Dylon didn't like that. He had expected flinching, and she wasn't giving him any.

He crumpled her schedule deliberately, slowly, making sure she watched every second of it, and dropped it into the metal trash can nearby with a sharp clang.

"Trash belongs with trash," he said pleasantly.

Abigail's eyes went to the trash can. Then back to him. Her face was completely blank.

That blankness infuriated him more than tears would have.

He crouched down and grabbed the strap of her canvas bag, pulling her forward until his face was inches from hers. He smelled of expensive aftershave and the stale certainty of someone who had never been told no in his entire life.

"Stay the hell away from Hank," he hissed.

Abigail jerked her bag free. "Excuse me," she said, her voice flat and even. "I have class."

For just a moment, Dylon looked genuinely thrown. Like the script had skipped a page.

The door to AP Calculus swung open. Mrs. Evelyn Reed, sharp-eyed behind her glasses, fixed Dylon with a withering look. "Mr. Waller. My hallway is not a stage."

He scoffed, deliberately drove his shoulder into Abigail's bruised arm as he passed, and swaggered away.

Abigail walked to the trash can. She reached inside, retrieved the crumpled ball of paper, and smoothed it methodically against her thigh until it was flat enough to read.

She walked into the classroom.

Thirty pairs of eyes turned toward her at once. The silence had a texture to it — thick and unkind. Whispers erupted from the back row.

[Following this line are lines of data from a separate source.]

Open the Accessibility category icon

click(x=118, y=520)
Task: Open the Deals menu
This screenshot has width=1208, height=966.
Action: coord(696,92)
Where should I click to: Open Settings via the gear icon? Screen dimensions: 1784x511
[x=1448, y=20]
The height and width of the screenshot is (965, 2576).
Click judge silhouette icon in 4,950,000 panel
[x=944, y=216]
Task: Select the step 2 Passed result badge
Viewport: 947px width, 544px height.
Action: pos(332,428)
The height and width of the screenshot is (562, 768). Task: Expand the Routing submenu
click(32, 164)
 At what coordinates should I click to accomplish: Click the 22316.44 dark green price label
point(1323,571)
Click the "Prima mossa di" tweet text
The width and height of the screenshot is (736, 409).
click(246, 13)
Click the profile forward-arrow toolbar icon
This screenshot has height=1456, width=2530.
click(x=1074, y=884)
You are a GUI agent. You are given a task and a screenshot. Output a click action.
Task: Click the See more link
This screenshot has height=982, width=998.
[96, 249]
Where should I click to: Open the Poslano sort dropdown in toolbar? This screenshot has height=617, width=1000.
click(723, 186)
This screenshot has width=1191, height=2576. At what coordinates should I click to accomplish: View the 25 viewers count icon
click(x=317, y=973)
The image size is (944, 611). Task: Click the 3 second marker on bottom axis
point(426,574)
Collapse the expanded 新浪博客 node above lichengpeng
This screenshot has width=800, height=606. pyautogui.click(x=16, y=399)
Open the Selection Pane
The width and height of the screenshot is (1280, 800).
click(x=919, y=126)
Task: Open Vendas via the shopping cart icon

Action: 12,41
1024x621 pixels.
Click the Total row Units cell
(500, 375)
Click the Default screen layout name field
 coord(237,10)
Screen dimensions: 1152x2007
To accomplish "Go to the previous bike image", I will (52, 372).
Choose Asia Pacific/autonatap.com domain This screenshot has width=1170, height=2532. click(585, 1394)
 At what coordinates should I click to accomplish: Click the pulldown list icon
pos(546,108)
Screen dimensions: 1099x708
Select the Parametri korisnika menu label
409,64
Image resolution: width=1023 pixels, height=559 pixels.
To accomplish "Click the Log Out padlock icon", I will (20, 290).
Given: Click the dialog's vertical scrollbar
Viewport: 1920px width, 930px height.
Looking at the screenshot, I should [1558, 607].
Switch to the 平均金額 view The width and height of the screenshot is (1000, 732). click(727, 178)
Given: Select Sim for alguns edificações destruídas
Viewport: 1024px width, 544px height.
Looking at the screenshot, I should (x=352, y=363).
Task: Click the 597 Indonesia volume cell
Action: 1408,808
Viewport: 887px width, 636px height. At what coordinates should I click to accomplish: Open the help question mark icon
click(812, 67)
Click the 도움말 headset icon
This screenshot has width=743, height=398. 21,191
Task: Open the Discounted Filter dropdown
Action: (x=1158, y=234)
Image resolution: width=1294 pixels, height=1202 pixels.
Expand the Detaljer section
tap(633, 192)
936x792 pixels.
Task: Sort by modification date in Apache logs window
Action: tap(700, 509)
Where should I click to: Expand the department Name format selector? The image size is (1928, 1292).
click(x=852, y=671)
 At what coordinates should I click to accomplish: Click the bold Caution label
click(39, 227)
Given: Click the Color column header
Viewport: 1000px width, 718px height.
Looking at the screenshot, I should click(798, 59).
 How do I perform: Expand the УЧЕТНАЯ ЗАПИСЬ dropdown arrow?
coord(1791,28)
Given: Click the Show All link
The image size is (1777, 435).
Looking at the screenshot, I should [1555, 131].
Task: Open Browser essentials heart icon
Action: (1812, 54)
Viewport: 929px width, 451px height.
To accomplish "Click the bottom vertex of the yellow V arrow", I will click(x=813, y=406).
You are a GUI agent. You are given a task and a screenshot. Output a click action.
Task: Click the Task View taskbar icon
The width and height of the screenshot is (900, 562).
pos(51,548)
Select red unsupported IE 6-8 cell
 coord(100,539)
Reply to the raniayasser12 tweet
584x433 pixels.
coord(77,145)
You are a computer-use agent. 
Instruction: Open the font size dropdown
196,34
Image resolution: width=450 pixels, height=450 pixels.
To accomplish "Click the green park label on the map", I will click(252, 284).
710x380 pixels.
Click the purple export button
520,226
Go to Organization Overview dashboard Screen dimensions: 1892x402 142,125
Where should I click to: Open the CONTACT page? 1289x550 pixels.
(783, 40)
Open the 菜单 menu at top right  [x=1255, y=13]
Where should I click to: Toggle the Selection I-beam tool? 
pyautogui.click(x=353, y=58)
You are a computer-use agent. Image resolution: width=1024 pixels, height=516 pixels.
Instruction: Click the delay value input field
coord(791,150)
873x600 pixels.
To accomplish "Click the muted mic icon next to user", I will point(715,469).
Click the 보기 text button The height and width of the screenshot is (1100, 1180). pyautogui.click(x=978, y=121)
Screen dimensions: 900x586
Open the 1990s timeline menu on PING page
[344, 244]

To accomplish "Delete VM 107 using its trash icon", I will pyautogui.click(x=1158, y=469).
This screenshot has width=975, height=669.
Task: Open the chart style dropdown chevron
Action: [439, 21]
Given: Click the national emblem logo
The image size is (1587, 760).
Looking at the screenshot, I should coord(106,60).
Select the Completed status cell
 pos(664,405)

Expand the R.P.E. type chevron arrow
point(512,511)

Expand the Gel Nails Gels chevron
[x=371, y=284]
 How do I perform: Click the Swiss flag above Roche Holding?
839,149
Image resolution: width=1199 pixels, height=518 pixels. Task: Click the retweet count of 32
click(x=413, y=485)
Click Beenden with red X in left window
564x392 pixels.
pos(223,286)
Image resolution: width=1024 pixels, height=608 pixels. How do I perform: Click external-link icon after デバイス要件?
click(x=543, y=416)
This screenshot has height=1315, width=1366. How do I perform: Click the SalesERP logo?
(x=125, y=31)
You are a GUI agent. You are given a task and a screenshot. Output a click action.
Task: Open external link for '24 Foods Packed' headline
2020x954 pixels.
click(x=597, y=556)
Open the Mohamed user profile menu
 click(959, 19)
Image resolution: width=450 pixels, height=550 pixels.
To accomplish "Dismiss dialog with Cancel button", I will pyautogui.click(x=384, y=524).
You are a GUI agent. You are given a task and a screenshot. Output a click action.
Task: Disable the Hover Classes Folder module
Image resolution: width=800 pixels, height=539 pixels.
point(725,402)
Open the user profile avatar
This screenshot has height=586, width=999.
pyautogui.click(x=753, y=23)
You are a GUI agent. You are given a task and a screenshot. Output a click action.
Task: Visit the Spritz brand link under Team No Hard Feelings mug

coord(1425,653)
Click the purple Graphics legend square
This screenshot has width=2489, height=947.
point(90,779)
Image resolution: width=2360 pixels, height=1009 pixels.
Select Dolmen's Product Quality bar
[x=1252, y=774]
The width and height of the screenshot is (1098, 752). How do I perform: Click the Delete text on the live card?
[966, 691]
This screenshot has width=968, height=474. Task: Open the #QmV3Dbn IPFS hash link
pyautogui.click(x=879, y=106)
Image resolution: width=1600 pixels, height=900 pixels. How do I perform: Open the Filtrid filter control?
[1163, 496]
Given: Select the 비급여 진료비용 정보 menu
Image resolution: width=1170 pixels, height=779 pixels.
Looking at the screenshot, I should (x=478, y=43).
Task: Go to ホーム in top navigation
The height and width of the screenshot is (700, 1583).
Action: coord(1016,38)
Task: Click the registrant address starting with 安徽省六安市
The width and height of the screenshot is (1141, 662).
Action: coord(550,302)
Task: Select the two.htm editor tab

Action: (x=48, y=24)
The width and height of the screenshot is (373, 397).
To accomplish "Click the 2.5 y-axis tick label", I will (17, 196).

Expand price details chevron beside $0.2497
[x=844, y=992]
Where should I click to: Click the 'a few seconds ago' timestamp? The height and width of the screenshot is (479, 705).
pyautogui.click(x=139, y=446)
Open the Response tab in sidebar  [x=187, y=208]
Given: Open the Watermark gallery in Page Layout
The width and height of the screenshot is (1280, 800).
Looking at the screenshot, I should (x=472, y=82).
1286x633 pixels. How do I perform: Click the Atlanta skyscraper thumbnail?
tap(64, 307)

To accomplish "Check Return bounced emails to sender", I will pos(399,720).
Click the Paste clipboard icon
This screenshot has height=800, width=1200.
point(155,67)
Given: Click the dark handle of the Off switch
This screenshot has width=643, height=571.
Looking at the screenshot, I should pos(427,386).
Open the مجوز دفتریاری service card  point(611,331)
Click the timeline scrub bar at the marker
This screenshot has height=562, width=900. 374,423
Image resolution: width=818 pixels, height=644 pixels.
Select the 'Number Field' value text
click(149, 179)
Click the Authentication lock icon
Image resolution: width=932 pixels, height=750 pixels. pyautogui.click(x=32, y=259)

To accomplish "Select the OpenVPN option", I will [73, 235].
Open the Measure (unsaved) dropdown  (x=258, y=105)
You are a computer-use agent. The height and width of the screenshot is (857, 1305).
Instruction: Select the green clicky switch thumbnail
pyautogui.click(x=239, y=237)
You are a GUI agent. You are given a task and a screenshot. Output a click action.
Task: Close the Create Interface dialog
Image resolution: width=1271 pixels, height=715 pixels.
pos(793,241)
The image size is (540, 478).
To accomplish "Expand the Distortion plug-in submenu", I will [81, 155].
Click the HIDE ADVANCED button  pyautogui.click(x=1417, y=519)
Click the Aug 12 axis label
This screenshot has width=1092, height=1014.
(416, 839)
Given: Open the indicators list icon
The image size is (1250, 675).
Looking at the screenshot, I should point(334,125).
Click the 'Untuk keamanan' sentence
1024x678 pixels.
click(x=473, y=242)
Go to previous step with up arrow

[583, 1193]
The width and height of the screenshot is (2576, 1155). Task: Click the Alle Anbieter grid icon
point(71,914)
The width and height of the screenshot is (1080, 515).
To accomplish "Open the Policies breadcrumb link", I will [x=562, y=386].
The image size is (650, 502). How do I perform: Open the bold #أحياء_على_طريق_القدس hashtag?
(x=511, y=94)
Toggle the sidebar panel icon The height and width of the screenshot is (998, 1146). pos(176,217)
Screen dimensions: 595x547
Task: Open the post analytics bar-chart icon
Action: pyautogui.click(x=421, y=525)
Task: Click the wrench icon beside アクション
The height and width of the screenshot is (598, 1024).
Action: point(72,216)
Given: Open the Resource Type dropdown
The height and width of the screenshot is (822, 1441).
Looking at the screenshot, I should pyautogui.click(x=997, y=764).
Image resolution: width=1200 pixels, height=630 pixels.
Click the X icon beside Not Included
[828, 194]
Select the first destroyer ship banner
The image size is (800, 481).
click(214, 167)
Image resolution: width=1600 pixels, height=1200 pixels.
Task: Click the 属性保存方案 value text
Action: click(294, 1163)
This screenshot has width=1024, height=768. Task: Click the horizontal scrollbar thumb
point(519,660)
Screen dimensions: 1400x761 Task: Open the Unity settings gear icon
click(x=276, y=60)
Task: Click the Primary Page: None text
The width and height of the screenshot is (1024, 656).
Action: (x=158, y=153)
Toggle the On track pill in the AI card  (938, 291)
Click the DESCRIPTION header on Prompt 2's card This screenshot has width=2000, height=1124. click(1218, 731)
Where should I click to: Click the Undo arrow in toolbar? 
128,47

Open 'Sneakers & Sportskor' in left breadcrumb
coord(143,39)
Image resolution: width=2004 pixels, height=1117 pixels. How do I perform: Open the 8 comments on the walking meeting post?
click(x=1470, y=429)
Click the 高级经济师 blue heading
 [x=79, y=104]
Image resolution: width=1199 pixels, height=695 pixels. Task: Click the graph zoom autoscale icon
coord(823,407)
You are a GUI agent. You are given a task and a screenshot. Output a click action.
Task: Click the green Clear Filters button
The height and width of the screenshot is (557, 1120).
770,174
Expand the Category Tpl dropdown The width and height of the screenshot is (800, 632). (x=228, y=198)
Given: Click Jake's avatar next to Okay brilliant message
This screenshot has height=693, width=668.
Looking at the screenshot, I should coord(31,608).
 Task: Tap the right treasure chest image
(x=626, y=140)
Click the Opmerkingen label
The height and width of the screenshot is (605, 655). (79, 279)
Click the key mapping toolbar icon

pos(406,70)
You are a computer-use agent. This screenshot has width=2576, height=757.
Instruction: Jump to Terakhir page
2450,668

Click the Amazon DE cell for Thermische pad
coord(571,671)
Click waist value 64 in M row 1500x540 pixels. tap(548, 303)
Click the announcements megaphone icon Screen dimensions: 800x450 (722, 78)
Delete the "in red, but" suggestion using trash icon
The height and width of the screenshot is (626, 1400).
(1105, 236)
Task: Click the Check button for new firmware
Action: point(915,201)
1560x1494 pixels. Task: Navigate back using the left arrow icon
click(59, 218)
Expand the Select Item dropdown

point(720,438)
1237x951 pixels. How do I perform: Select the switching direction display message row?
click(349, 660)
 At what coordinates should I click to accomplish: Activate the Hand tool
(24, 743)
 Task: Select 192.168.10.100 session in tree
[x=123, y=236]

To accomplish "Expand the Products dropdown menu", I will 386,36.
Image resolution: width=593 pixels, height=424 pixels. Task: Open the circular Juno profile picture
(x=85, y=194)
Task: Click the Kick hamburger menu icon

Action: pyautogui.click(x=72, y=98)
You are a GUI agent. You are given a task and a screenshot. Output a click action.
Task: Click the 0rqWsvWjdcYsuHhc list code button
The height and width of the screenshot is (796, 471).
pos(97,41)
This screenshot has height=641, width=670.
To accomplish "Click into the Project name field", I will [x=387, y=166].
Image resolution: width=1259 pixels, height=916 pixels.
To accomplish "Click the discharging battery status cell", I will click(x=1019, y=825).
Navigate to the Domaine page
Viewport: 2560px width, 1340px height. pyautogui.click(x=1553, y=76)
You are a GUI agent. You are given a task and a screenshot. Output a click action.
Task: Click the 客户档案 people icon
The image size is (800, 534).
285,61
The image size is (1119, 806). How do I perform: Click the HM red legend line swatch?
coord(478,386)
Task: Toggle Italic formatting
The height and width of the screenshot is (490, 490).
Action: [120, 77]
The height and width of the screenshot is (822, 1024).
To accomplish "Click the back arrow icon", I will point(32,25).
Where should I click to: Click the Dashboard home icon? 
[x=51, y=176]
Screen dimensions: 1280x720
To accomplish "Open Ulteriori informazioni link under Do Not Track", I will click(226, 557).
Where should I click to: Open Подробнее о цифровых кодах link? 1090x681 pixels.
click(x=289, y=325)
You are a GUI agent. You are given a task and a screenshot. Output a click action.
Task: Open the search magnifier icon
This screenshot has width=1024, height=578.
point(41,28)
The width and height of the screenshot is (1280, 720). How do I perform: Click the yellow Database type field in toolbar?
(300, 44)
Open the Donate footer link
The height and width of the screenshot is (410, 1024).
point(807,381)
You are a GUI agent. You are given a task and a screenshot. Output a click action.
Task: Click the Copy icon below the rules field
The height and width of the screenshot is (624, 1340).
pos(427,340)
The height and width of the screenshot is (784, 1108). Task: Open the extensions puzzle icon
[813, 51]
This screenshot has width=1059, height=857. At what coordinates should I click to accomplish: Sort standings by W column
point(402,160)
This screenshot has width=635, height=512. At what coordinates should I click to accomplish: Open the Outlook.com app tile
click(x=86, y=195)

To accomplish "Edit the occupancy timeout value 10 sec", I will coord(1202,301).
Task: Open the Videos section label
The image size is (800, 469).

She chose the rear corner desk, sat down, and pressed her textbook against the wrinkled paper until the creases disappeared. Then she looked up at the equations on the whiteboard.

She had been doing mathematics at the top of her rural Ohio class since she was twelve years old. Whatever else this school was going to take from her, it couldn't take that.

She picked up her pen, and began.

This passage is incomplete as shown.